There was no way of learning the truth from the exchanges between opposition-party questioners and Mrs. Tanaka and her deputy. But ambiguous statements by Mr. Nogami and his aide obviously provoked suspicion among the opposition parties that Mr. Suzuki may have played a questionable role in encouraging those parties to intensify their offensive against the Koizumi administration and the governing parties.
A heightened sense of crisis over this development apparently prompted Mr. Koizumi to take action, even if belatedly, to settle the fiasco so that the Diet could resume its normal business. But he still deserves blame for his failure to take a decisive step sooner. The "family quarrel" within the Foreign Ministry was not new, with the ministry having been mired in an internal struggle for the past nine months.
It all started with discord between Mrs. Tanaka and her subordinates over the handling of an embezzlement scandal involving a secret diplomatic fund. The ministry took disciplinary actions against 16 officials -- to the dissatisfaction of Mrs. Tanaka who took office after those measures had been unveiled. Her attempt at taking tougher measures met with fierce resistance from ranking officials. The face-off continued afterward, even after Mr. Nogami took over from his predecessor as vice minister.
This unworthy dispute has damaged the Japanese public's confidence in the government and has also badly hurt Japan's international reputation. All Japanese people must regret the fact that the top-ranking ministry officials have tarnished the role Japan played in bringing the recent Afghan reconstruction conference to a successful end. The fiasco also highlighted the Japanese government's poor recognition of the positive contribution NGOs make to international society.

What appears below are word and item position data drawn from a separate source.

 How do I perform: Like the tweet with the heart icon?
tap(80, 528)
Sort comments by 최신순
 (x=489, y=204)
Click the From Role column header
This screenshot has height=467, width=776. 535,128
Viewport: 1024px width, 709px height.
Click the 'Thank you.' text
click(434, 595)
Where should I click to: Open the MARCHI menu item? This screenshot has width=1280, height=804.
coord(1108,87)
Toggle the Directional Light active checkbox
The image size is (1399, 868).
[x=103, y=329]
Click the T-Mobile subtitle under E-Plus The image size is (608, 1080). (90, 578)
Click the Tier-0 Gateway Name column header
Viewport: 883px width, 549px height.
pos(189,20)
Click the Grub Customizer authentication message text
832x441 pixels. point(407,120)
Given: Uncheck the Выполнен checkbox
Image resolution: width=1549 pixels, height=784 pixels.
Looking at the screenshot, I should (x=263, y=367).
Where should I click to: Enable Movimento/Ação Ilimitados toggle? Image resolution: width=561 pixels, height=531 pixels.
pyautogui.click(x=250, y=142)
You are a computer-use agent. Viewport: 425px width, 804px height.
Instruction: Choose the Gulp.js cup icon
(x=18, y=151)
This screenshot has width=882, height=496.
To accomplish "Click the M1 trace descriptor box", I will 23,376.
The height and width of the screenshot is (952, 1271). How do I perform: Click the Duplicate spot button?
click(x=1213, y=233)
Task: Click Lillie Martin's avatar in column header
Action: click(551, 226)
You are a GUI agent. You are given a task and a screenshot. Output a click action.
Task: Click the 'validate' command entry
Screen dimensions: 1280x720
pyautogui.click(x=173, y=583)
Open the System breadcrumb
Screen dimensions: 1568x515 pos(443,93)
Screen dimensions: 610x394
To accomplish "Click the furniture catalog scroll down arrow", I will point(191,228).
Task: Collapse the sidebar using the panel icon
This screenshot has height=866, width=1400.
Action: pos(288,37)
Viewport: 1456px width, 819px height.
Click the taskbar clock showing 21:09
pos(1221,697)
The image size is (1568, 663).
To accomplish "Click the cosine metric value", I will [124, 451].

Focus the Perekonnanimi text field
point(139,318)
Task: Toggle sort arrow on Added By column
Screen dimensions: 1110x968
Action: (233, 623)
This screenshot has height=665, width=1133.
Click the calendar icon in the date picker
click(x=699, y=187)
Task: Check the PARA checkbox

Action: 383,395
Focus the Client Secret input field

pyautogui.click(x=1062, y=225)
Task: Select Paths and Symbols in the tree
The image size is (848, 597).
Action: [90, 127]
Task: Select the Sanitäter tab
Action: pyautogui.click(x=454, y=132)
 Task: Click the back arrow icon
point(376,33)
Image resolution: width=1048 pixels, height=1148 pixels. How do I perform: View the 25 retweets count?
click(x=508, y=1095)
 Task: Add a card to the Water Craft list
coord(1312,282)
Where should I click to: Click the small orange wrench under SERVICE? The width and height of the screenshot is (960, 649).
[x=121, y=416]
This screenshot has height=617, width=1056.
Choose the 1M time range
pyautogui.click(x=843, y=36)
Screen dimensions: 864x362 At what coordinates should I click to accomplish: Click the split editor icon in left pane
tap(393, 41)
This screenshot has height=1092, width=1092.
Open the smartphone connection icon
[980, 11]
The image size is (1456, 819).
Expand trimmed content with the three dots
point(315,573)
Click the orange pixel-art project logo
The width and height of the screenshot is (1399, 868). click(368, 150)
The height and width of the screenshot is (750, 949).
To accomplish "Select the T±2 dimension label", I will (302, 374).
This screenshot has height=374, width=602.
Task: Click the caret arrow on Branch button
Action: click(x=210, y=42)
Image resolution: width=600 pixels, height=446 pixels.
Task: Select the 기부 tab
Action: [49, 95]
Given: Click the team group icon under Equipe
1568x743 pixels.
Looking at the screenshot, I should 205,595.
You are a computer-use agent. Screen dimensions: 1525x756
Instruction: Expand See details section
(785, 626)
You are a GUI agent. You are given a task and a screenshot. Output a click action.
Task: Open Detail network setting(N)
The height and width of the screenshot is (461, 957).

The dispute raised several important questions. Why have Foreign Ministry bureaucrats failed to keep up their traditional integrity (or is it that they do no longer possess such a quality)? Why do they yield to pressure (or verbal intervention) from politicians like Mr. Suzuki, who have no official position in the ministry? Moreover, many Japanese people felt that with their deliberate use of ambiguous expressions in their Diet testimony, the bureaucrats looked as though they were trying to pass responsibility on to the foreign minister -- the purpose, of course, was to shield Mr. Suzuki from any pressure.
But it is Mr. Koizumi who should be blamed most severely for all this. For months, he has remained a virtual observer. Of course, he has been bound by many concerns. For example, he must have feared that dismissing Mrs. Tanaka would encourage the anti-Koizumi intraparty factions to step up moves against him, and that his public popularity would have suffered a sharp decline. Note Mrs. Tanaka's contribution to the extraordinarily high popularity of his Cabinet. With Mrs. Tanaka gone, the Koizumi government will lose some dynamism. But he has to make up for the loss with stronger efforts to implement his policy pledges.